L’audio completo della conferenza può essere ascoltato sul sito di Radio Radicale.
Hyman Minsky e la crisi
A cinque anni dallo scoppio della crisi il bilancio sull’efficacia delle contromisure che sono state adottate appare completamente negativo. C’è però una ragione di ottimismo: il dibattito tra gli economisti si è riaperto.
di Alessandro Roncaglia
L’argomento del convegno, il pensiero di Hyman Minsky e gli insegnamenti che ne possiamo trarre per la crisi attuale, è in forte corrispondenza con gli obiettivi dell’associazione Economia civile, che ha organizzato questo incontro. I nostri riferimenti culturali indicano infatti chiaramente che per economia civile non intendiamo il settore non profit considerato come un terzo settore dell’economia in opposizione a Stato e mercato, come fa una vasta letteratura cattolica, ma una concezione dell’economia e della società tutta, che pur all’interno di un’economia sostanzialmente di mercato (per quanto coesistente con un ruolo rilevante del settore pubblico) pone a obiettivo centrale lo sviluppo civile della società nel suo complesso, tramite un insieme di regole e interventi pubblici ma anche tramite lo sviluppo e la difesa di una cultura civica, che nel nostro paese è ancora troppo poco diffusa. Credo di poter dire che Hyman sarebbe stato d’accordo con questa impostazione. Ad essa infatti ha fornito un importante contributo scientifico analizzando il modo di funzionare dell’economia capitalistica e mettendone in luce l’intrinseca instabilità e la propensione a cadere ripetutamente in situazioni di crisi. In questo modo Hyman poteva indicare a quali politiche ricorrere per rendere meno fragile l’economia e per sostenere l’occupazione, che costituiva per lui un obiettivo centrale. Anzi, proprio alla piena occupazione erano dirette le sue proposte di considerare il governo come datore di lavoro di ultima istanza, che affiancasse il ruolo comunemente attribuito alla banca centrale di prestatore di ultima istanza.

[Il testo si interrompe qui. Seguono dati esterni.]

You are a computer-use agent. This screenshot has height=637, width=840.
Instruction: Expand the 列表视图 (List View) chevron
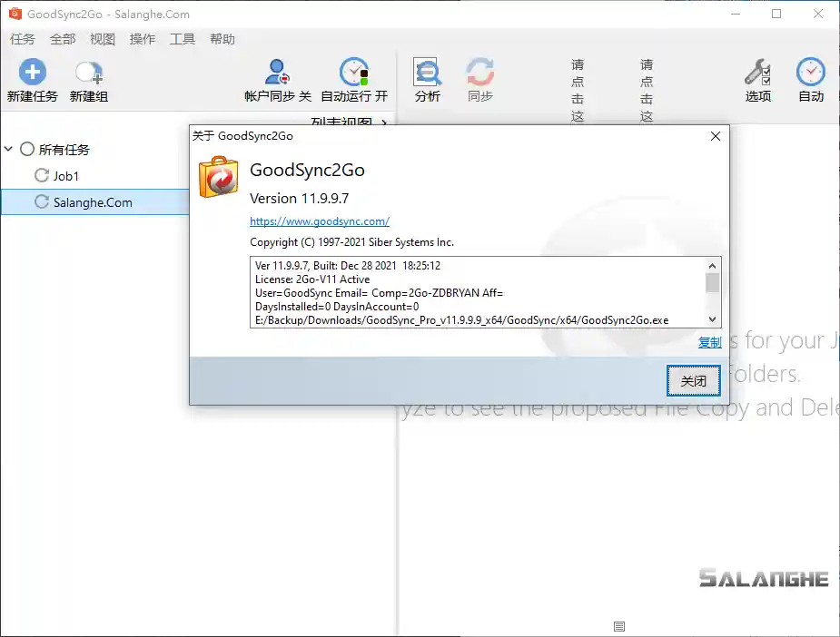point(383,121)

Provo a sintetizzare in tre punti il contributo di Hyman: incertezza, fragilità finanziaria, money manager capitalism. Nel suo primo importante libro, John Maynard Keynes, del 1975, Hyman propone una interpretazione di Keynes diversa da quella dominante della cosiddetta sintesi neoclassica di Hicks e Samuelson, ma anche da quella prevalente tra i post-keynesiani allievi diretti di Keynes a Cambridge, come Kahn e Joan Robinson. Minsky infatti nella sua interpretazione attribuisce un ruolo importante all’incertezza, discussa da Keynes nel suo Treatise on probability del 1921. L’incertezza non è considerata una caratteristica indefinita, contrapposta al rischio probabilistico; ma il caso generale di un continuum che ha ai suoi estremi la certezza assoluta e l’incertezza totale. Nella realtà ci troviamo comunemente in situazioni intermedie. Così Keynes, quando parla di grado di confidenza nell’argomento, sottolinea le differenze esistenti tra situazioni in cui l’incertezza è più o meno grande: ad esempio le decisioni d’investimento che riguardano un orizzonte temporale lungo vanno distinte da quelle sui livelli di produzione che riguardano un orizzonte temporale decisamente più breve.
Questa nozione di incertezza è alla base della teoria della liquidità di Keynes, cioè la spinta a detenere attività liquide per fare fronte a cambiamenti imprevisti nella situazione, ed è alla base della descrizione dei mercati finanziari come fondati su convenzioni adottate dagli operatori, cui ci si riferisce come al clima delle opinioni che possono cambiare anche bruscamente di fronte a modifiche della situazione.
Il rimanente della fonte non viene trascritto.